CREST syndrome, also known as limited cutaneous systemic sclerosis, is an autoimmune condition, and its name is an acronym that stands for calcinosis, Raynaud’s phenomenon, esophageal dysmotility, sclerodactyly, and telangiectasias.
Calcinosis is the deposition of calcium in the skin, Raynaud’s is spasm of the arteries in the fingers, esophageal dysmotility refers to difficulty swallowing, sclerodactyly is tightening of the skin over the fingers, and telangiectasias are small dilated blood vessels on the skin surface.
So, normally, when there’s an infection in the body, macrophages will eat some of the invading organisms and break them down.

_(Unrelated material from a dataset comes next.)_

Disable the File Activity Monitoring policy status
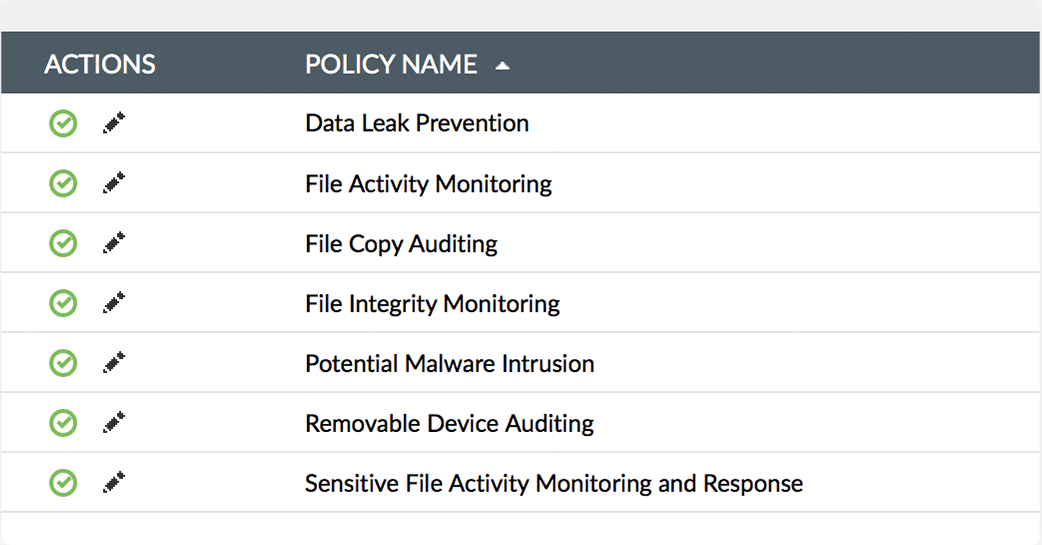Screen dimensions: 1042x545 [x=63, y=184]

In addition to destroying the pathogen, they also present a fragment of the pathogen, called an antigen, to naive T cells.
When the naive T-cells bind to this presented antigen, they mature into T-helper cells, also called CD4+ T-cells, and go on to help and recruit more immune cells.

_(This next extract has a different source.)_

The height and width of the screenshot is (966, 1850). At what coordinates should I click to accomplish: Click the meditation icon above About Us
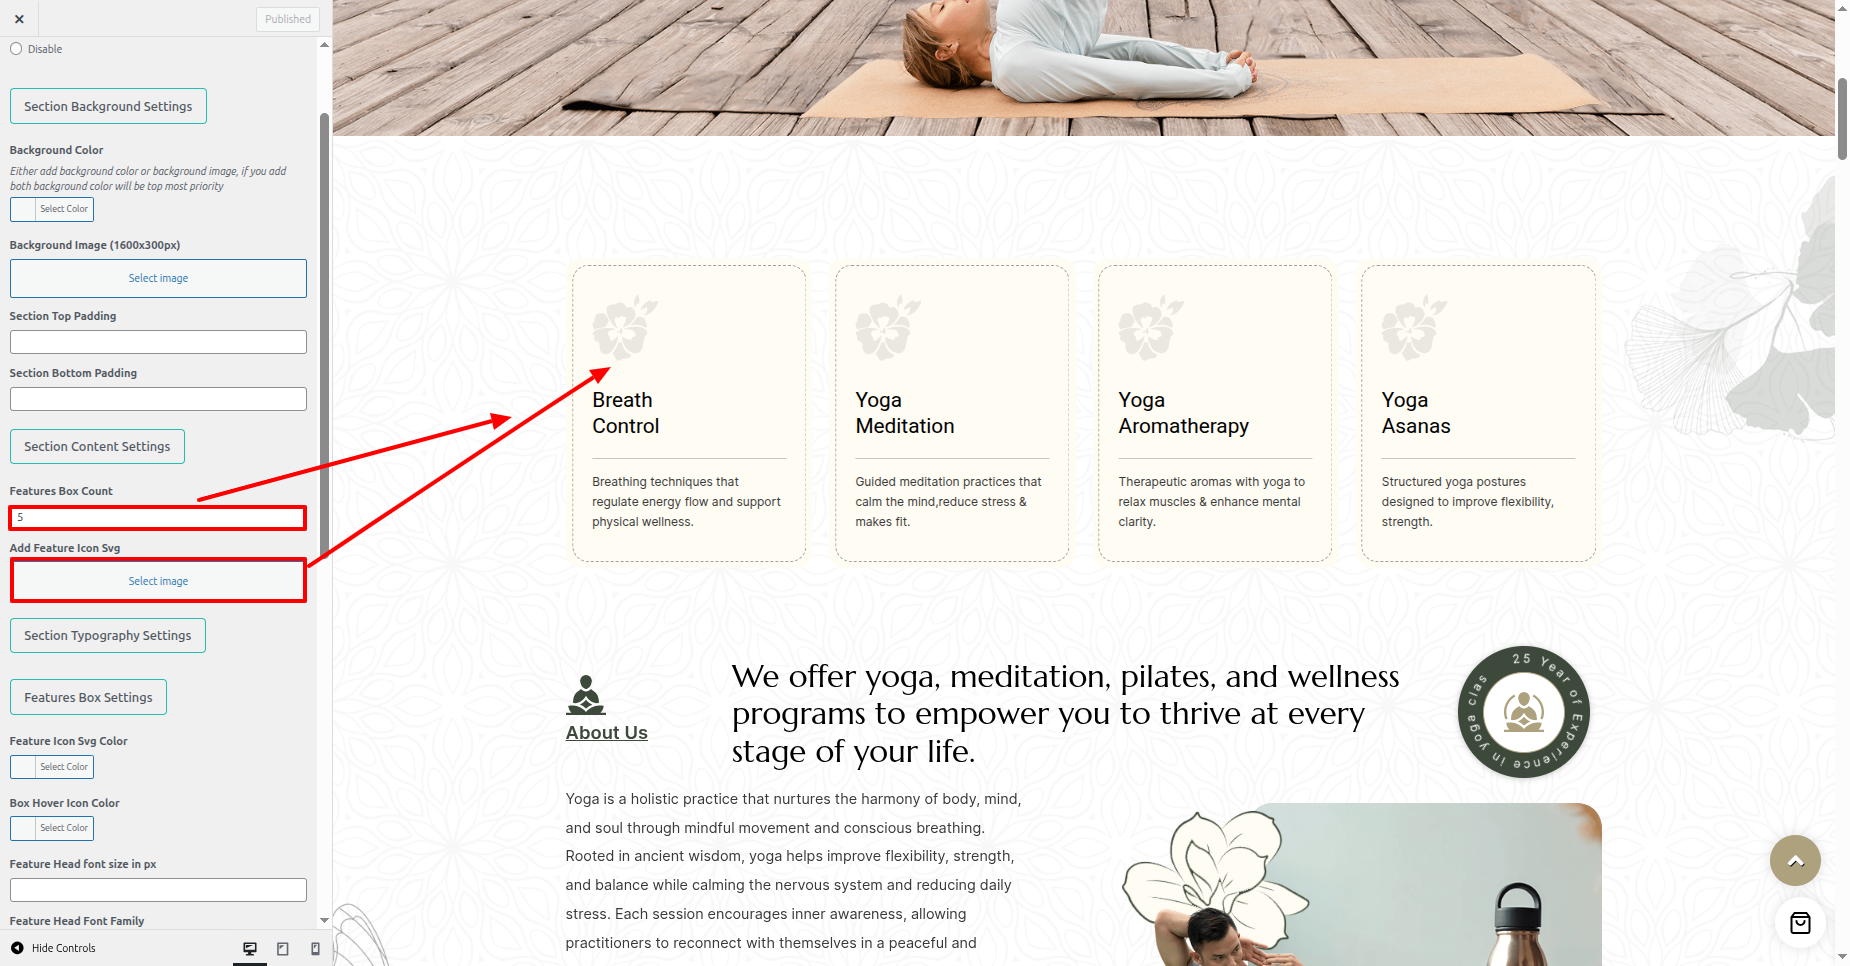pyautogui.click(x=586, y=695)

The T-helper cells release cytokines, which increase the activity of macrophages and attract nearby neutrophils.
They also release cytokines, like TGF-β, that tells fibroblasts to repair damaged tissue after the infection by laying down collagen.
The cause of CREST syndrome isn’t known exactly, but individuals in the first two years of the disease have a higher than normal number of T-helper cells in the skin on their hands and face, particularly near small blood vessels.
The T-helper cells release cytokines to attract other immune cells, like macrophages and neutrophils, which cause a lot of inflammation in the skin.